Some however have questioned why the draft was released so abruptly and without transparency.
The 22-member Consultative Committee formed by President Rodrigo Duterte has unanimously approved a draft of the envisioned federal charter.
Originally composed of just 19 members, the committee came up with the draft six months after Duterte started assigning members in January 2018.
Former Sen. Aquilino Pimentel Jr. was supposedly first to motion for the draft’s approval. Pimentel Jr. is the founder of the ruling PDP Laban party, whose members in office have called for the shift to a federal form of government.
The committee is chaired by former Supreme Court chief justice Reynato Puno.
Among its other members are San Beda Graduate School of Laaw Dean Fr. Ranhilo Aquino, former SC associate justices Eduardo Nachura and Bienvenido Reyes, former Tagbilaran City mayor and 1971 Constitutional Convention delegate Victor De La Serna, and political scientist and professor Julio Teehankee.
The draft is expected to be submitted to Duterte on July 9, in time for his third State of the Nation Address. Should he decide to endorse the draft, it will then be transmitted to Congress.
However, the proposals of the consultative committee will only have to be persuasive before Congress, with whom the power to propose amendments and revisions ultimately lies. Thus, acting on the envisioned changes will be the sole power of the legislature.
A number have questioned the lack of transparency in the formation of the draft charter.
It’s troubling that the Consultative Committee has voted to approve a draft constitution that has never been made public to the Filipino people before.
Why can’t we have a say on a document that will affect all of us? Why the lack in transparency?
— Paco Santiago (@fmrsantiago) July 3, 2018
Some have called for those in the legal profession to give clarity after some questioned the abruptness of the draft’s release.
The PH legal profession now has a moral obligation to fully explain all implications of the 'draft constitution' to the people. As the entity where sovereignty resides, the Filipino people have an absolute right to know exactly what they're getting into if this pushes through.
— Pao Celeridad (@celeridadpo) July 3, 2018
A Pulse Asia survey in early May 2018 revealed that 6 out of 10 Filipinos opposed charter change.

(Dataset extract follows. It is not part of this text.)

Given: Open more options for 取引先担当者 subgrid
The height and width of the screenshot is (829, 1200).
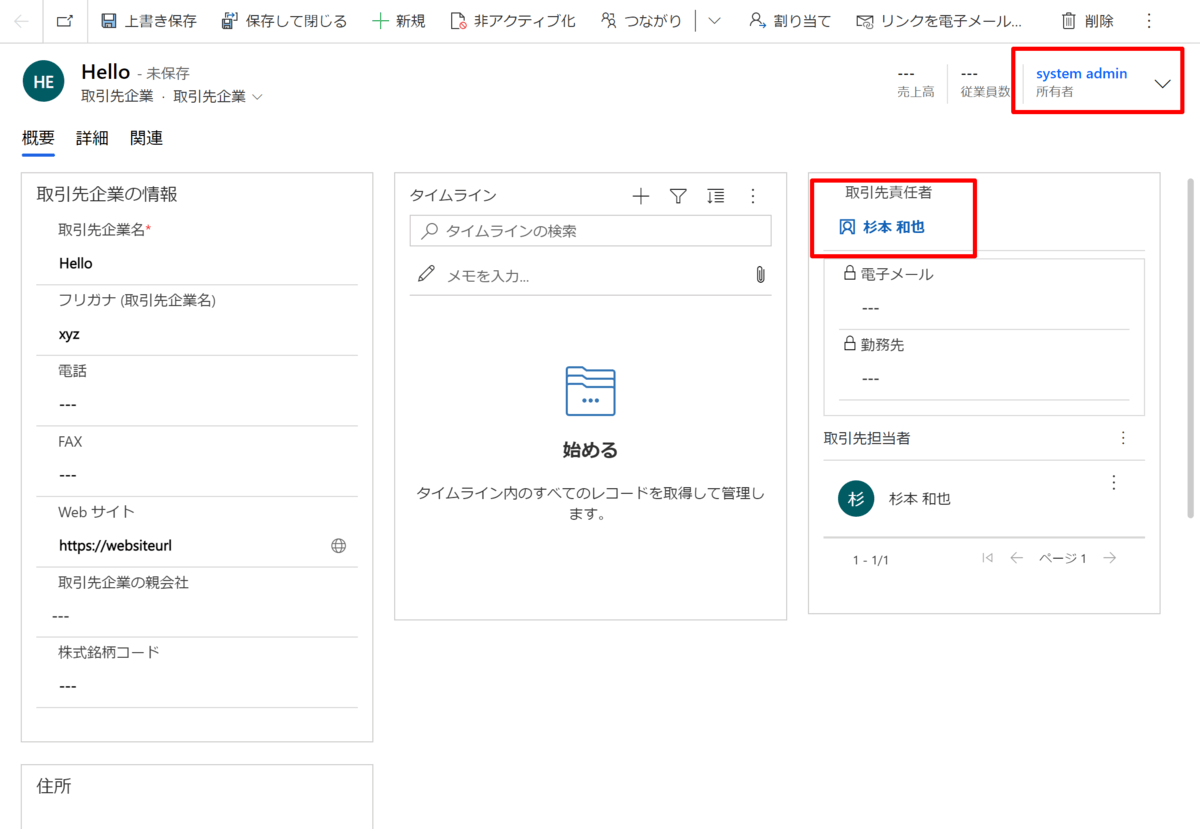Looking at the screenshot, I should (1123, 438).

2019 is the target year for the plebiscite on the charter to be held.
Among the reported new features of the draft constitution are the introduction of 18 federated regions corresponding to the existing regions in the current charter.
These regions will also have the power to impose taxes, a power which it will concurrently wield with the national government.
The regions will be headed by a regional director and a deputy director, who will be chosen by the regional legislative assembly, previous reports say.
Regional legislative assemblies will be composed of representatives from the provinces, highly-urbanized cities, and the political parties.
The elevation of the Commission on Human Rights as a constitutional commission and the inclusion of socio-economic and environmental rights into the Bill of Rights are also included in the draft.
Provisions on banning political dynasties, proscribing switching political parties, and strengthening political parties have similarly been included.
The language of certain provisions been altered so as to emphasize the state’s opposition to regional secession, giving the president sweeping power to prevent any attempt at secession.
Puno, chair of the committee, had in previous months advocated the introduction of the ban against political dynasties.
Though a number of administration critics are wary that the proposed constitution may only have been written to serve the purpose of those in power, some in the legal profession choose to call for sobriety and vigilance over fearful speculation. — With reports from Jasmine Salanga
Please note though that this draft is a proposal, still subject to the mechanisms for amending the Consti per the 1987 Consti provisions. Let’s be wary though of the possible conditioning done to the public that this is as good as final. We will ultimately vote in a plebiscite.